Even if that were the case, they'd just be slow not fail. Are you sure it's a performance issue?
Updated•17 years ago
|
Assignee: server-ops → mrz
Comment 3•17 years ago
|
||
(In reply to comment #0)
> The following machines are still failing regularly after the netapp fixes and
> reorganization:
>
qm-centos5-01 - SATA
qm-centos5-02 - FCAL
qm-centos5-03 - SATA
qm-centos5-04 - SAS (EqualLogic)
qm-win2k3-moz2-01 - FCAL
qm-win2k3-pgo01 - SATA & vmware tools are out of date
Not clear on what action you want me to take. Migrate to faster storage?
Pass back when ready.
Assignee: mrz → nobody
Component: Server Operations → Release Engineering
QA Contact: justin → release
Comment 4•17 years ago
|
||
issue here is not storage if all of these are having issues as they are on faster and slower storage alike, let's not move things around for nothing.
i think what is needed is to check and make sure the VMWare hosts are not overloaded (which none of them are) and check the memory size for all of them.
Updated•17 years ago
|
Summary: unittest vms still failing sporadically → some tests fail intermittently on unittest VMs
Comment 5•17 years ago
|
||
Current RAM allocated for each VM. Is this enough?
qm-centos5-01 - 512mb ram - SATA disk
qm-centos5-02 - 512mb ram - FCAL
qm-centos5-03 - 512mb ram - SATA
qm-centos5-04 - 512mb ram - SAS (EqualLogic)
qm-win2k3-moz2-01 - 2gb ram - FCAL
qm-win2k3-pgo01 - 2gb ram - SATA & vmware tools are out of date
Comment 6•17 years ago
|
||
(In reply to comment #5)
> qm-centos5-01 - 512mb ram
I used to run Fx on a machine with 512mb at work - it would intermittently switch between taking a second to open a window and taking 15 or 20 seconds. Not the sort of thing I'd try running unit tests on. I gave it 1gb and it turned painless.
Is qm-centos5-01 aka qm-centos5-moz2-01? It seems to be failing two out of three times, which means the tree is effectively closed for three or four hours out of every five or six.
Reporter | ||
Comment 7•17 years ago
|
||
these should all have 1GB minimum.
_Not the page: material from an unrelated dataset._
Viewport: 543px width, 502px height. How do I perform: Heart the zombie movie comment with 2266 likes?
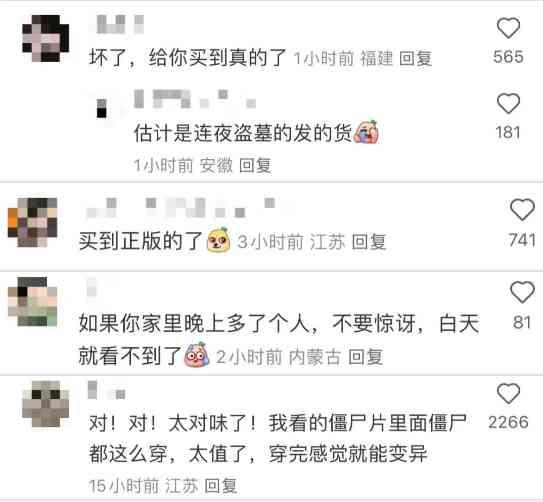(x=508, y=393)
I thought at one point the linux machines were bumped up to that, but that requirement may have been lost along the way.
(In reply to comment #6)
> Is qm-centos5-01 aka qm-centos5-moz2-01? It seems to be failing two out of
> three times, which means the tree is effectively closed for three or four hours
> out of every five or six.
No, they're separate machines.
Updated•17 years ago
|
Priority: -- → P3
Comment 8•17 years ago
|
||
(In reply to comment #7)
> these should all have 1GB minimum. I thought at one point the linux machines
> were bumped up to that, but that requirement may have been lost along the way.
Ah! Thats too low.
ok, I've now bumped RAM allocated for each VM:
qm-centos5-01 - 1gb ram - SATA disk
qm-centos5-02 - 1gb ram - FCAL
qm-centos5-03 - 1gb ram - SATA
qm-centos5-04 - 1gb ram - SAS (EqualLogic)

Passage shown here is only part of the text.